EXERCISE GOAL – The stretch from the line with "RECENSIONI (270, 53)" through the line with "Impressum (38, 2197)" in the records below: write it out exactly, and nothing else.
____
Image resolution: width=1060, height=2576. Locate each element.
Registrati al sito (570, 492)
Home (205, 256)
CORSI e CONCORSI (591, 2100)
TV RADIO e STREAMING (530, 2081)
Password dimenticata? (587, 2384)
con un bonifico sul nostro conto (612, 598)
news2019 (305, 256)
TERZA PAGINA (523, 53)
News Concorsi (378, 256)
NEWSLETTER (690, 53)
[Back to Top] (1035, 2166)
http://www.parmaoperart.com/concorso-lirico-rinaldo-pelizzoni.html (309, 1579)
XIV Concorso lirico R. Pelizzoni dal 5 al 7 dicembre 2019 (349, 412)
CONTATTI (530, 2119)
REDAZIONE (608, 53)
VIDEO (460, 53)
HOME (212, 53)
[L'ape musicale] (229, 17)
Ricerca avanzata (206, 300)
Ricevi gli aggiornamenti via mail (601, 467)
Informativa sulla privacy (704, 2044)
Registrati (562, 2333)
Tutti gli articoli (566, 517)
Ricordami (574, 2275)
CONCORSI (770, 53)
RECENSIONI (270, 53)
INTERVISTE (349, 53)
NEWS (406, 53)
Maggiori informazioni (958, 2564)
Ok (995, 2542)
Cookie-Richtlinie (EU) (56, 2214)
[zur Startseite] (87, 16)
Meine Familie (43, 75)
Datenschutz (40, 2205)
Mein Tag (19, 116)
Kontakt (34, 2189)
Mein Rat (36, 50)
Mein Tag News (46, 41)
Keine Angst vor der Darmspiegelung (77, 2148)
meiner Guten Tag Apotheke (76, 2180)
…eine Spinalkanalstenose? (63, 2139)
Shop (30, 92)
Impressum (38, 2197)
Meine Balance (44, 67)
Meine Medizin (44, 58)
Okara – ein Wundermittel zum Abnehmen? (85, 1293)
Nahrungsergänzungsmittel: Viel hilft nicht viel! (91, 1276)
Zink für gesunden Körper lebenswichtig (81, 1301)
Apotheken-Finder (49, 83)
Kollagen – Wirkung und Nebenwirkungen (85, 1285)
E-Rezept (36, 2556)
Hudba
____
ANSWER TO THIS EXERCISE –
RECENSIONI (270, 53)
INTERVISTE (349, 53)
NEWS (406, 53)
Maggiori informazioni (958, 2564)
Ok (995, 2542)
Cookie-Richtlinie (EU) (56, 2214)
[zur Startseite] (87, 16)
Meine Familie (43, 75)
Datenschutz (40, 2205)
Mein Tag (19, 116)
Kontakt (34, 2189)
Mein Rat (36, 50)
Mein Tag News (46, 41)
Keine Angst vor der Darmspiegelung (77, 2148)
meiner Guten Tag Apotheke (76, 2180)
…eine Spinalkanalstenose? (63, 2139)
Shop (30, 92)
Impressum (38, 2197)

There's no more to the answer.